*Task objective*.
Could you rewrite each of the entries with "sidebar" substituted by "side panel" everywhere, keeping everything else the same and leaving out the pictures?

---------- Records for the task ----------

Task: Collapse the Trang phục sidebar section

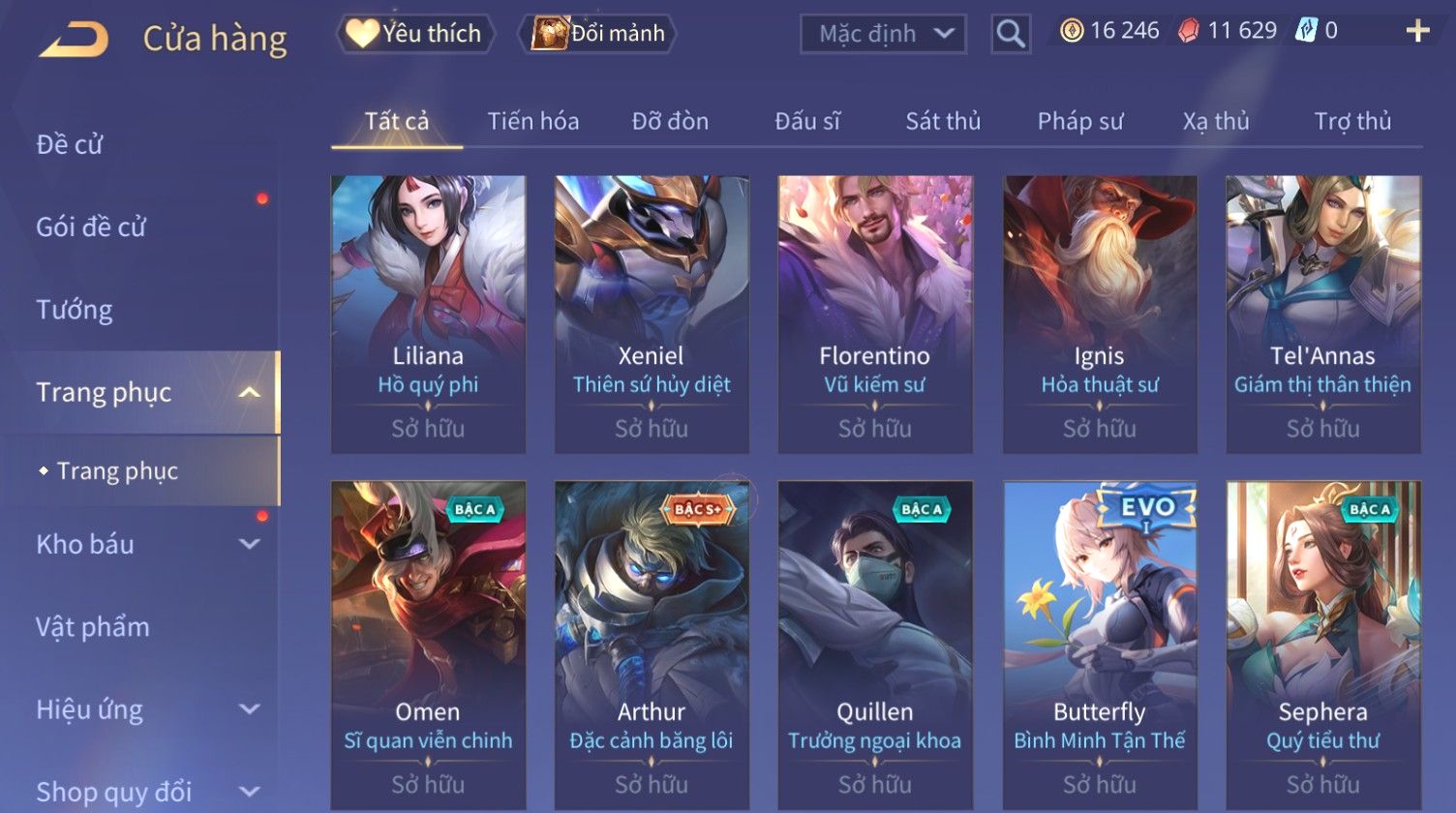Action: coord(249,392)
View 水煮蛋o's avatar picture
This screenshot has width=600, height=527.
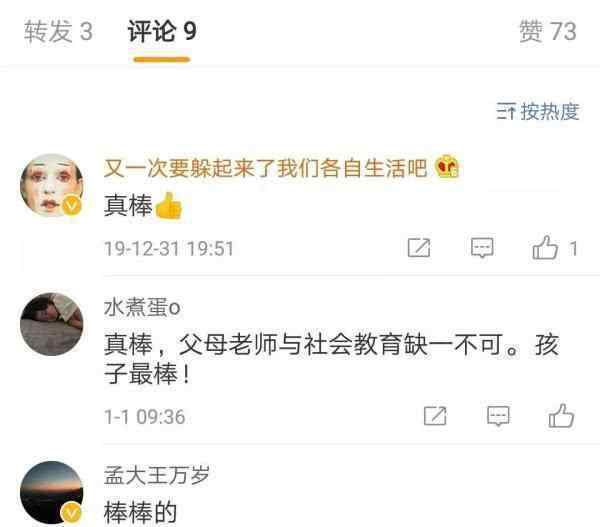[52, 324]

----------

*Reply*.
Task: Collapse the Trang phục side panel section

Action: coord(249,392)
View 水煮蛋o's avatar picture
This screenshot has width=600, height=527.
[52, 324]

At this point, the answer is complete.